夕食後、調査で思いのほか疲れてしまったので、外の椅子でウトウト、もうそろそろ寝ようかと考えていた時だった。おばさんが「アミナ(私の現地名)、この袋をこうやって全部開けてね」と、ビニール袋の束を私に渡してきた。口が閉じた小さいビニール袋の束を、一枚ずつばらばらにして、口を開ける作業だ。返事をする前におばさんは自分の部屋に戻ってしまったので、作業を始めるしかなかった。もう夜で手元も暗くてよく見えなかったが、この手の作業は日本にいるときのアルバイトで慣れていたので、あっという間に終わってしまった。何に使うビニール袋なのかわからなかったが、とりあえず作業が終わったのでおばさんのところに持っていく。おばさんは旦那さんと並んでソファに座り、テレビを見ながら、私が開けたのと同じ大きさのビニール袋に、甘いにおいの白い液体を器用に注いで、袋の口を閉じているところだった。見なれた大きさ、形、色。あのアイスをつくっているのだ。作業が終わったことを告げると、「あら、もう終わったの。早いね。全部できた?」と言いながら、私が開いたビニール袋を確認する。確認しながら、新しい袋の束を指さして、「これも同じようやって」とおばさんは私に言う。私は疲れていたし、もう寝たいという意味を込めて、「えー、全部?」というと、構うことなく「全部、今やって」と言われた。「寝たいのに。でも今すぐに全部やるよ。仕事全部やったら、明日からアイス3つ頂戴ね。朝ごはん、昼ご飯、夜ご飯食べ終わったら、食べるんだ。

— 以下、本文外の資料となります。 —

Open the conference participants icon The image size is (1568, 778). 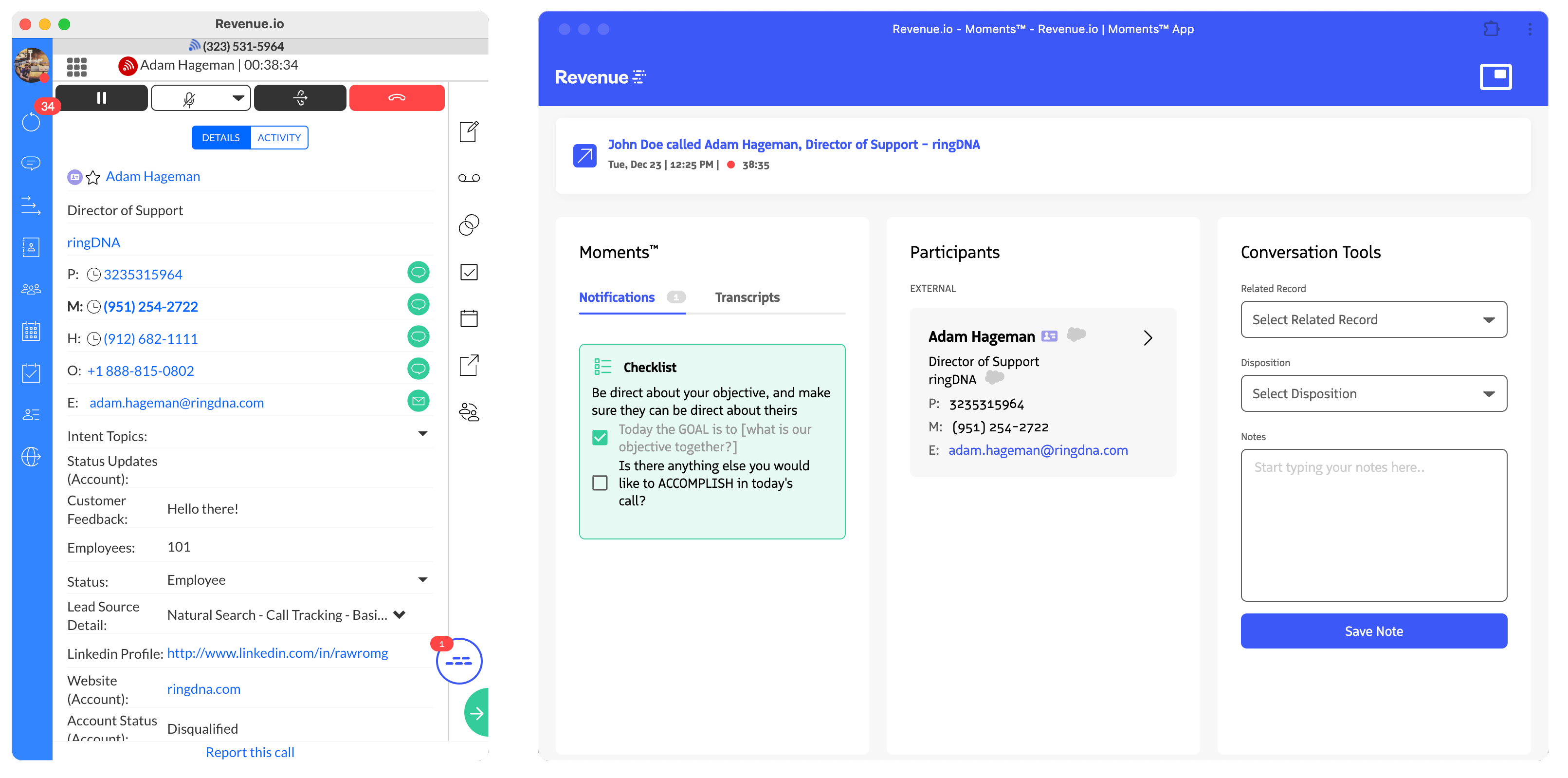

」と私は返した。するとおばさんはクスクスと笑い出して、「3つは多すぎだよ、やらないよ」という。私は「それなら仕事しないよ、でも明日と明後日、明々後日アイス1つずつくれるなら今やってもいい」という。おばさんはニヤリとして「いいよ、明日からアイス1つね。さ、行って仕事をして!アミナはセネガル人みたいだ!」というと、旦那さんと大笑いし始めた。私も嬉しくなって一緒に笑った。